O pai de Romeu foi detido em setembro, apontado como principal operador do esquema que desviava recursos de aposentados e pensionistas. De acordo com o documento da PF, “a partir da deflagração da ‘Operação Sem Desconto’ e do desgaste público enfrentado por seu pai, Romeu passou a atuar como preposto e sucessor operacional”.
Entre as funções atribuídas a Romeu, a PF destaca:
- Gestão de empresas utilizadas na lavagem, como WORLD CANNABIS, BSB CONSULTING e AMIGO CENTER;
- Criação de novas pessoas jurídicas para substituição de empresas vinculadas ao pai, como V4NK Soluções e 4RCK3R Soluções;
- Intermediação de comunicação entre Antônio e demais investigados, burlando determinação judicial que impedia contatos
- Dilapidação e ocultação de bens, incluindo veículos de luxo, embarcações e imóveis;
- Condução de negociações no exterior, especialmente nos EUA e Portugal;
- Encaminhamento de ordens de pagamento, entrega de documentos e regularização de empresas.
O documento também detalha a atuação internacional de Romeu.
“No desempenho da função de gestor de negócios ilícitos do pai, Romeu comandava reuniões com notários nos EUA; procedia à abertura de novas empresas destinadas a substituir entidades comprometidas; movimentava recursos em espécie retirados de cofres (‘peguei 360 no cofre’); organizava quadros de funcionários e exames admissionais para a AMIGO CENTER”.

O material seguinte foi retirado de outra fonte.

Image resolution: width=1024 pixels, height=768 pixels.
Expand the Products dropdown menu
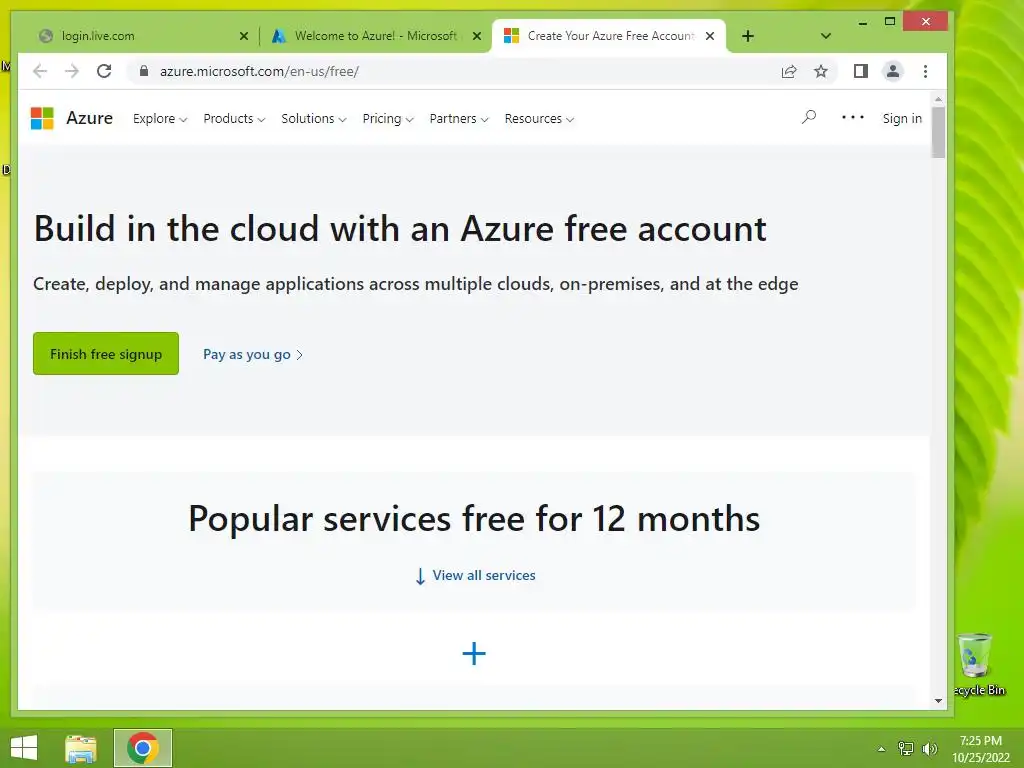pyautogui.click(x=234, y=119)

Segundo a PF, Romeu participava ativamente em operações de lavagem de capitais, com “criação de empresas de fachada; simulação de operações imobiliárias; participação em compras e vendas via concessionária AIELO Motors, utilizada como canal de ocultação patrimonial”.
O documento ressalta ainda que ele “dolosamente descumpria restrição judicial imposta ao pai, servindo de ponte para a comunicação entre Antônio e investigados como Rubens, Domingos e Alexandre Guimarães”.